One reason: It would preempt state statutes,
including a California law that’s much tougher than any new federal law would be. With a dozen or more state legislatures headed that way, businesses don’t want a patchwork of state regs.
And businesses know that consumer confidence is paramount. That’s why Visa, MasterCard, and American Express are taking steps to safeguard security, imposing higher standards for all merchants and restaurants that conduct at least 20,000 transactions a year.

In the end, fear of theft won’t slow the e-commerce revolution. But it will make it more costly for companies to operate on the Internet and hurt individual companies that get caught in security breaches.

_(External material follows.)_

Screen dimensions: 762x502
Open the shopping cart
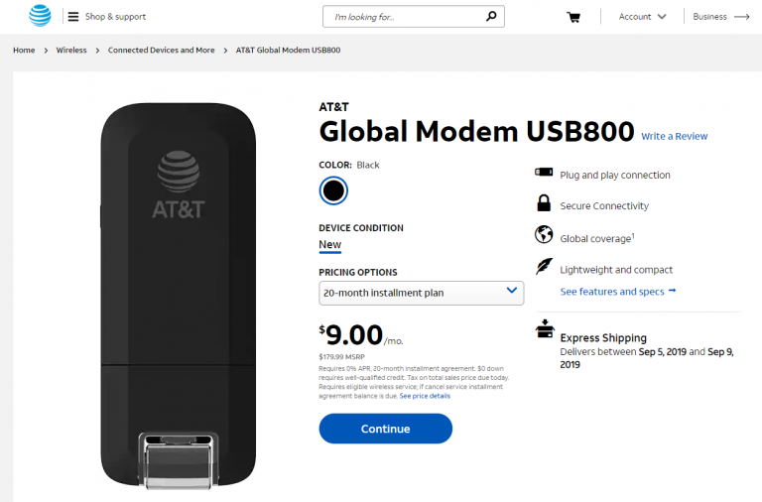point(573,17)
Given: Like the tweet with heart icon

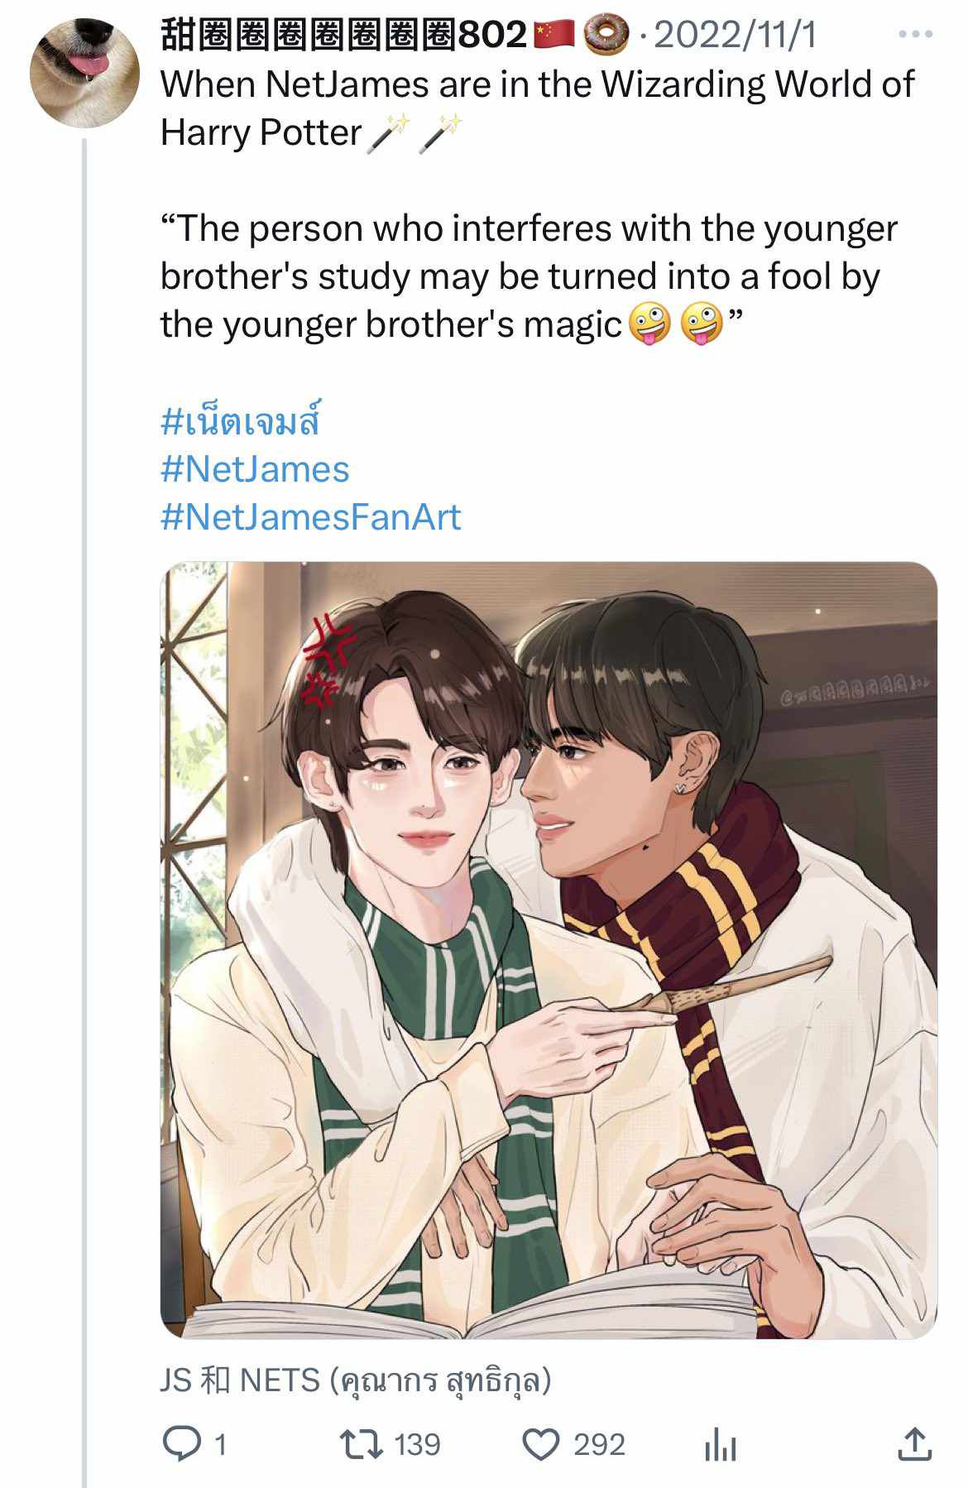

Consumers can and will quickly switch their online banks or e-retailers when a vendor slips up and draws headlines for sloppy security practices.

The economy
The news from the manufacturing sector isn’t all bad, despite economic indicators that paint a pretty grim picture. Recent data reveal weakness in manufacturing jobs, output, and orders.
Factory orders and jobs should show upturns in the second half as business spending rebounds from a lull early in the year. Already, electronics, transportation equipment, and other key sectors are rising, offsetting continued job shrinkage in autos and food processing.
This year ... 200,000 more factory jobs, up from 37,000 last year.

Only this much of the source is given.